REQUIRED WORK:
Under this line are the records; repeat exactly the lines starting at the one containing "Image resolution: width=370" and ending at the one containing "Open calendar for Fecha publicación desde", omitting pictures.

(Data excerpts)
- Opening Delimiter -
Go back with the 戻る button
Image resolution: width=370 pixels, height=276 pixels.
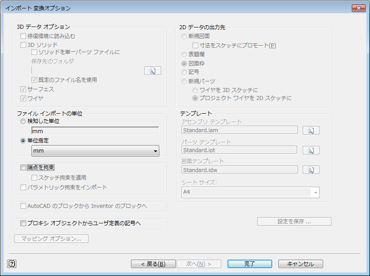153,264
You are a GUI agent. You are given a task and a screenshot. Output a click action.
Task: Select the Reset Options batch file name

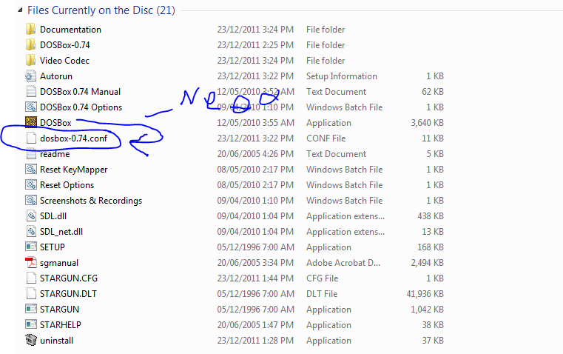[x=67, y=185]
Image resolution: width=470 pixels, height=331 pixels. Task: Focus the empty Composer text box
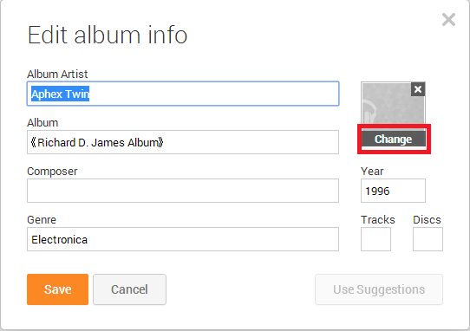(183, 191)
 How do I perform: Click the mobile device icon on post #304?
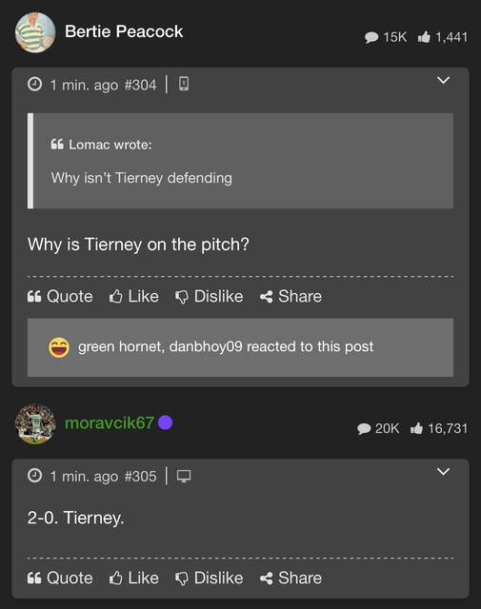(184, 84)
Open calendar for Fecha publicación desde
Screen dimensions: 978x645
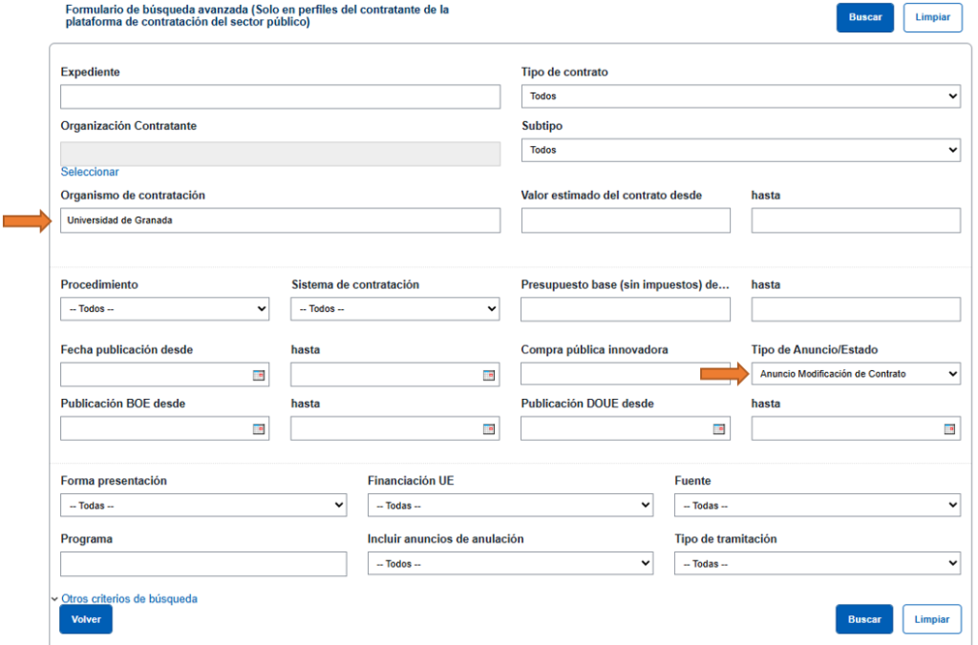pyautogui.click(x=258, y=376)
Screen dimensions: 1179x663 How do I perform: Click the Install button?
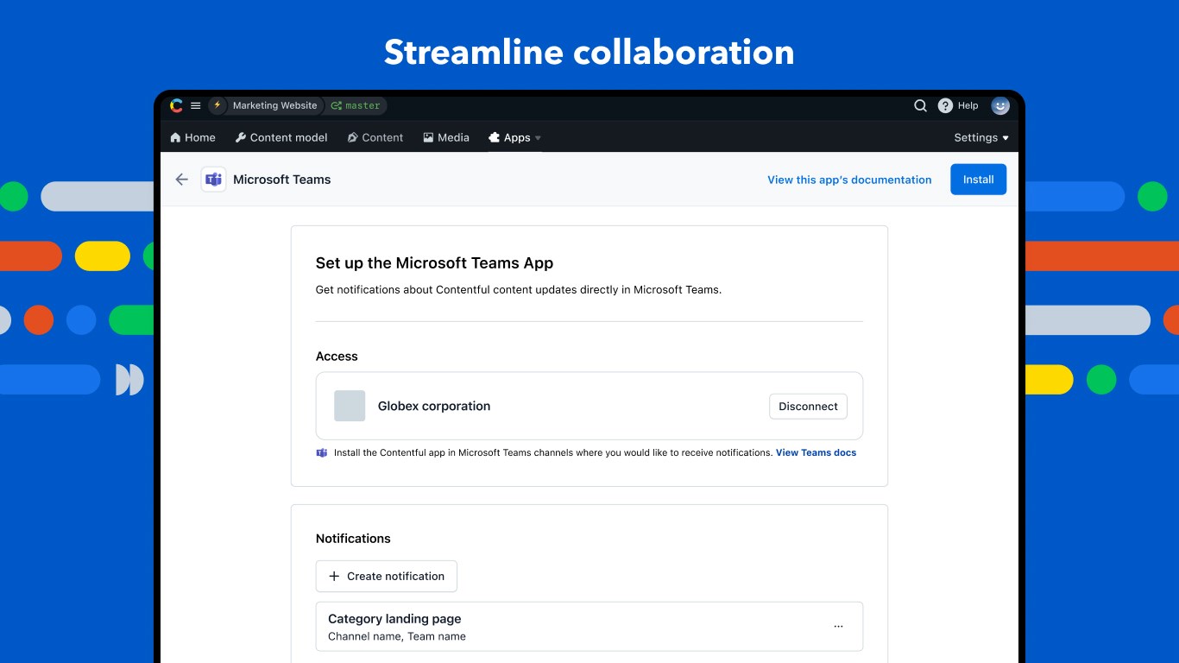click(978, 180)
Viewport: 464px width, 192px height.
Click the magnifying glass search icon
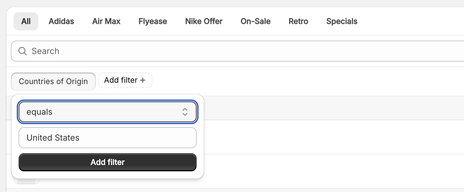(x=22, y=51)
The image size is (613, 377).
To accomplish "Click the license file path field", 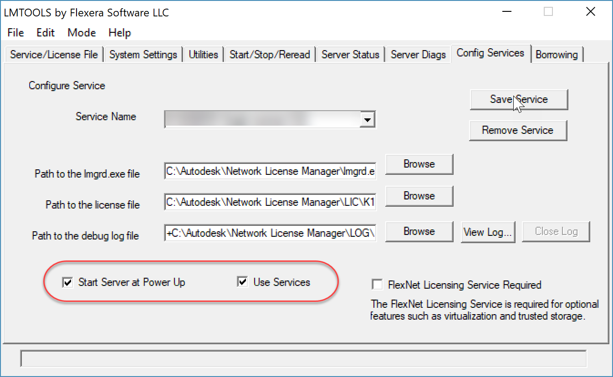I will point(271,202).
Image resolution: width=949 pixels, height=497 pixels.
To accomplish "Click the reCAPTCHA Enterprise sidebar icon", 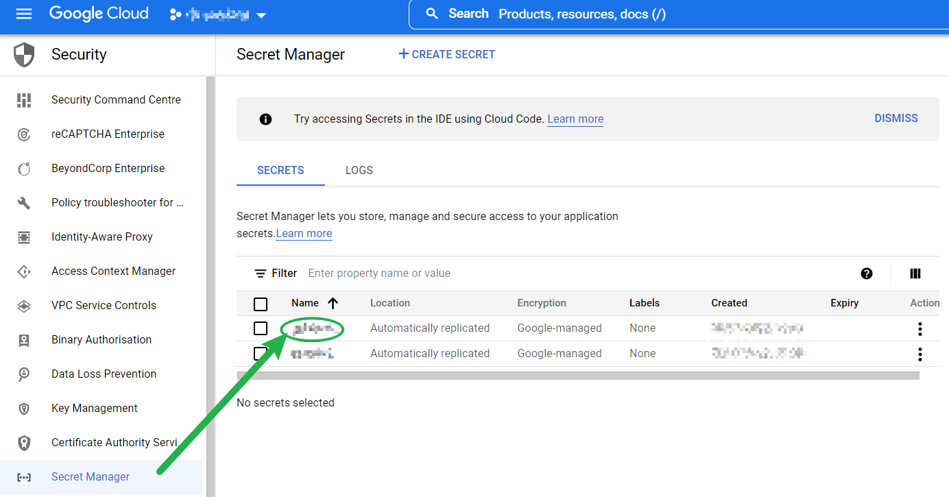I will (24, 134).
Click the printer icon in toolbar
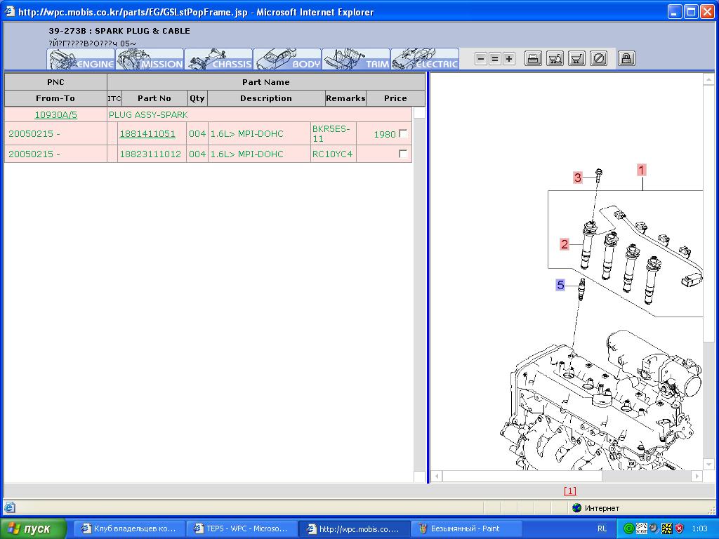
- Closing Delimiter -
OUTPUT FOR THIS EXERCISE:
Image resolution: width=370 pixels, height=276 pixels.
153,264
You are a GUI agent. You are given a task and a screenshot. Output a click action.
Task: Select the Reset Options batch file name

[x=67, y=185]
Image resolution: width=470 pixels, height=331 pixels. Task: Focus the empty Composer text box
(183, 191)
 How do I perform: Click the mobile device icon on post #304?
(184, 84)
Open calendar for Fecha publicación desde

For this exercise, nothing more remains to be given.